Farmers advised to seek help when pressures of the job beat them down

The textbook image of the strong farmer, battling all weathers and all tasks, is not the reality, said Mairead McGuinness, MEP, at last week’s Embrace FARM Resilient Farmer conference.

The European Parliament Vice-President showed with her insights at the Portlaoise event that she is more in touch with real life in Irish farming than many other politicians.

In brief, she catalogued the pressures that can beat a farmer down, and urged them to look after their mental and physical health, and not let fear or pride prevent them seeking help, when pressures mount.

Putting it another way, maybe farmers should lower their expectations of the industry they work in, for the good of their mental health, because high expectations are sure to be disappointed.
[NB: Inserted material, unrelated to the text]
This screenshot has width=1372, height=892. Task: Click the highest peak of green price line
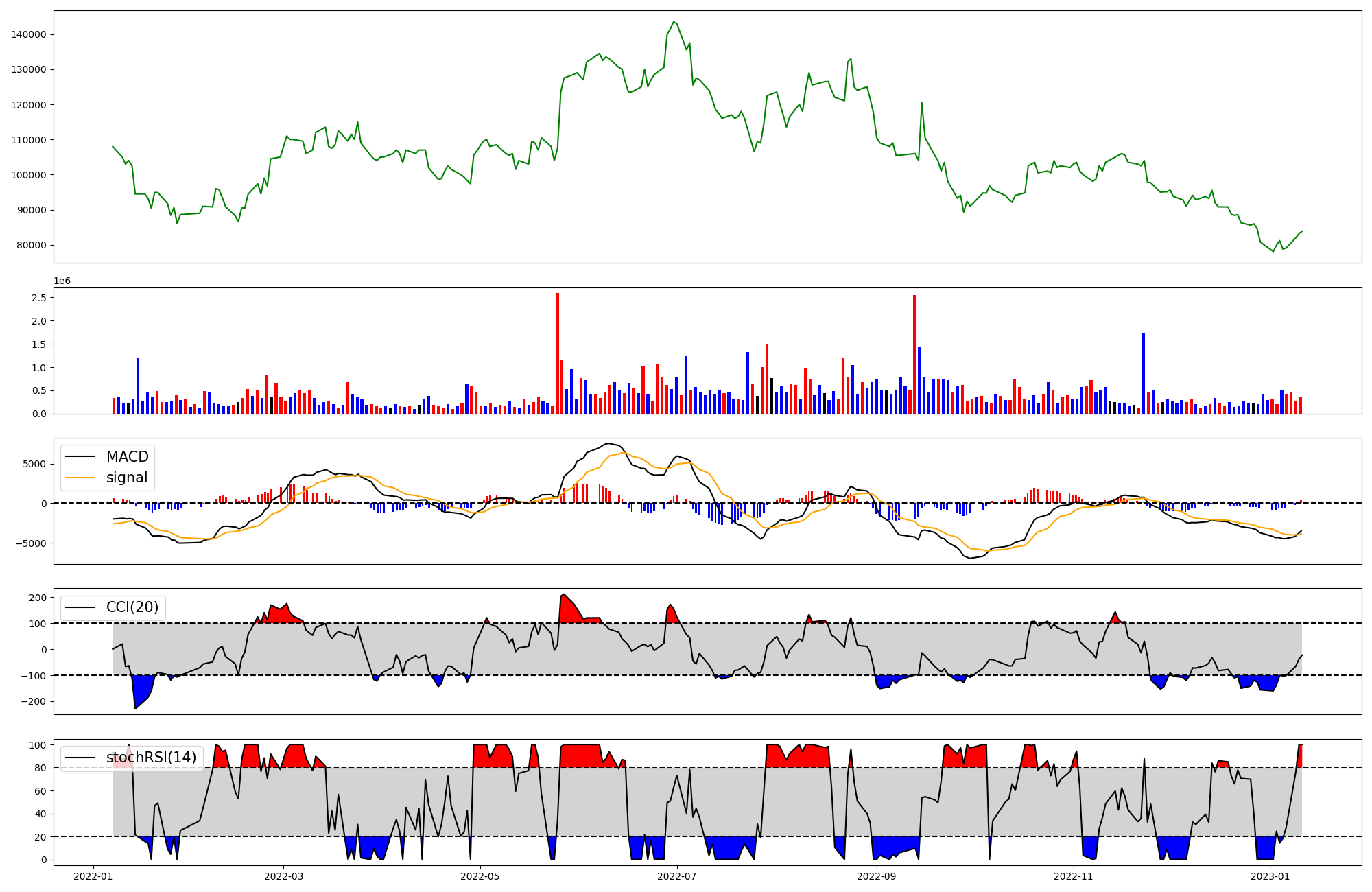coord(674,22)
It’s an area McGuinness has spoken eloquently about before, not least in 2016, when she summed up the farmer’s dilemma as follows: “There is something very rotten in our society today, if those who produce food are so desperate on their farms that they are committing suicide.
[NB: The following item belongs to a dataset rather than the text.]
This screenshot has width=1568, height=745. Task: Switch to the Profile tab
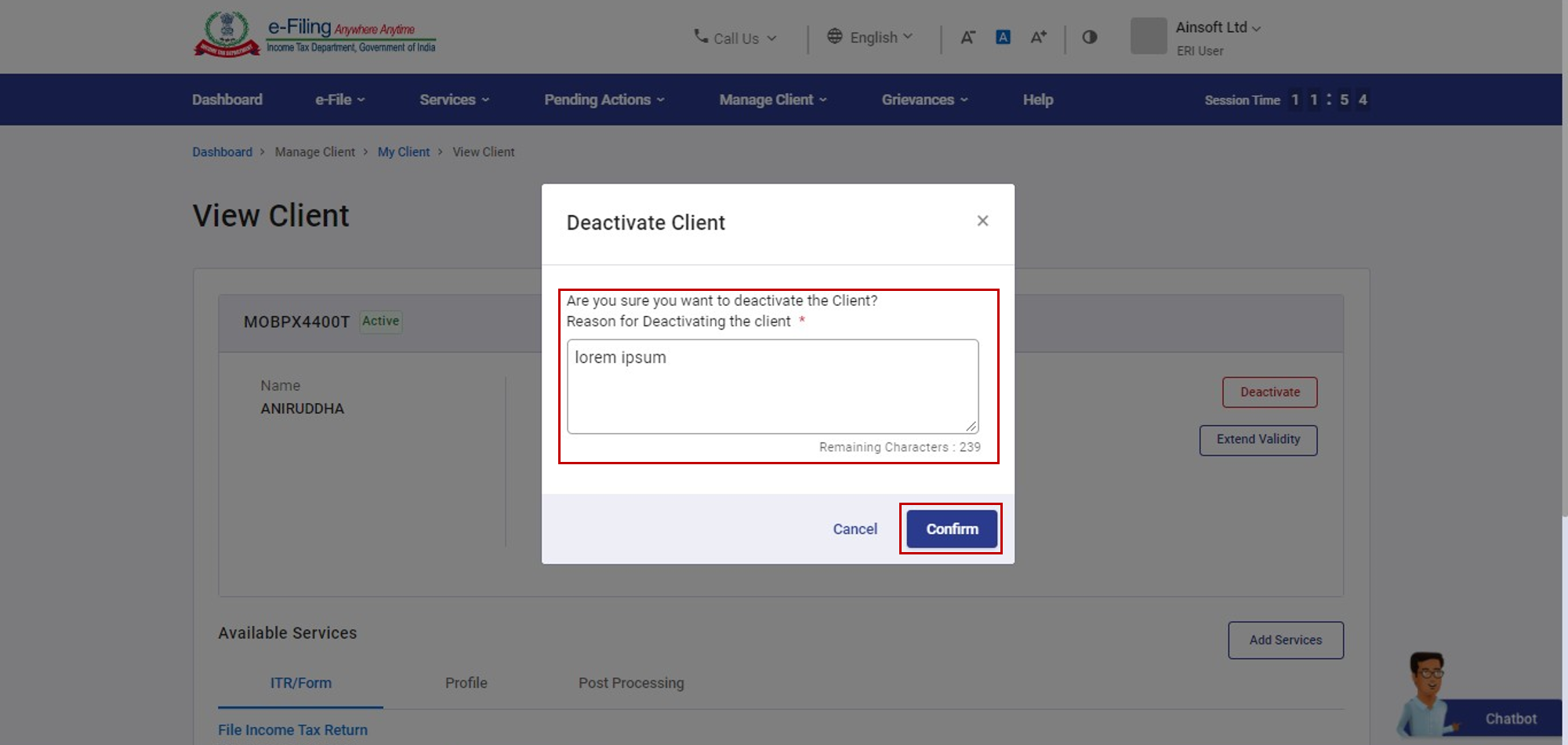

“We do have to ask ourselves what state we are in, that we have to eat food three times a day, and those who produce it are so desperate.”

In many ways, things are probably worse now.

Brexit is one of the more recent new pressures.

“The uncertainty it has created and the constant fear about its impact on the farming and food sector is testing farmers’ resilience,” said the MEP.

She added “climate shaming of farmers” to the list last week, saying it is a new pressure on farmers, without helping to advance climate change mitigation.

The MEP also warned that rapid expansion in the dairy sector since 2015 brings its own inevitable pressures.

Labour shortages are adding to these pressures.

And she warned that in some communities, growing tensions between farmers in different sectors and regions could drive them apart.

There’s more, that the textbook “strong farmer” must battle against. She reminded them that farming is a dangerous occupation, with a high level of accidents resulting in death and injury.

Farms are also lonely places, where people often work alone.

Economic survival is a struggle for many, borne out by statistics showing that — even in the most prosperous Irish farming sector — the milk price paid to dairy farmers in recent years ranged from 25c to 40c per litre. Across that milk price range, for an Irish farmer producing 400,000 litres of milk annually, his profit ranged from a low of €8,170 to a high of €56,170.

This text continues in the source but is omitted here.